### [PASSAGE PROVIDED]
## Begin
Prot. N. 1785/08
Circ.  62/02-08

Madrid, January 6, 2008
Feast of the Epiphany

“We have seen His star rise and we have come to adore him” (Matthew 2:2) 

To all the brothers and sisters of
The Secular Franciscan Order
and of the Franciscan Youth 

Dearest brothers and sisters:

                                                     May the Lord give you peace! 

I am writing this letter on the day of the “Epiphany of the Lord”. It will not arrive to you for a few days. Knowing that, I, along with the Ciofs Presidency, want to wish you a happy and authentic 2008.
## End
### [PROBLEM REQUIREMENTS]
Retype everything in the Epiphany letter from "Madrid, January 6, 2008" down to "and authentic 2008.".

### [PROVIDED MATERIAL]
## Begin
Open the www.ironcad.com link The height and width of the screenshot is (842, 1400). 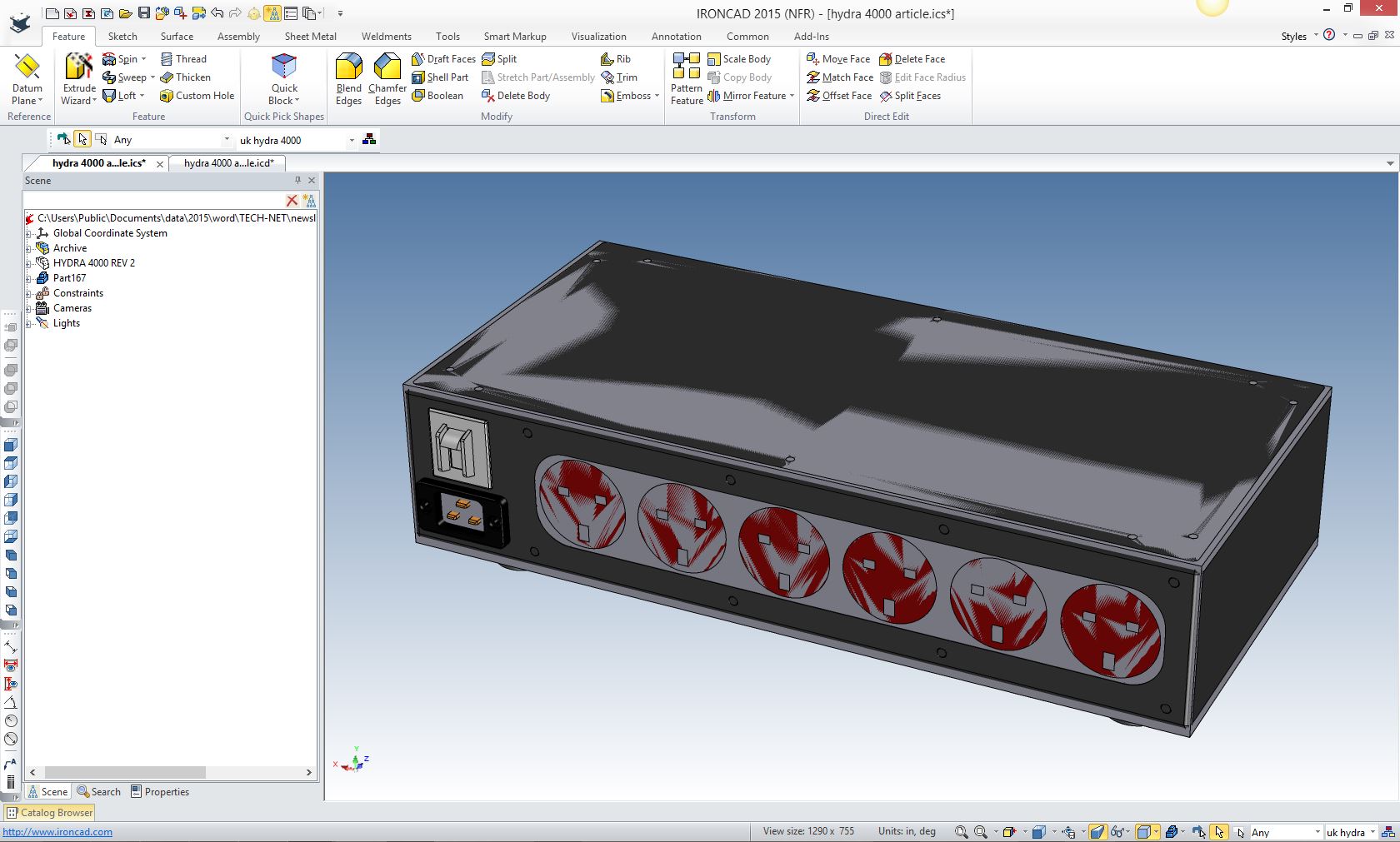pos(58,832)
## End
### [RESULT]
Madrid, January 6, 2008
Feast of the Epiphany

“We have seen His star rise and we have come to adore him” (Matthew 2:2) 

To all the brothers and sisters of
The Secular Franciscan Order
and of the Franciscan Youth 

Dearest brothers and sisters:

                                                     May the Lord give you peace! 

I am writing this letter on the day of the “Epiphany of the Lord”. It will not arrive to you for a few days. Knowing that, I, along with the Ciofs Presidency, want to wish you a happy and authentic 2008.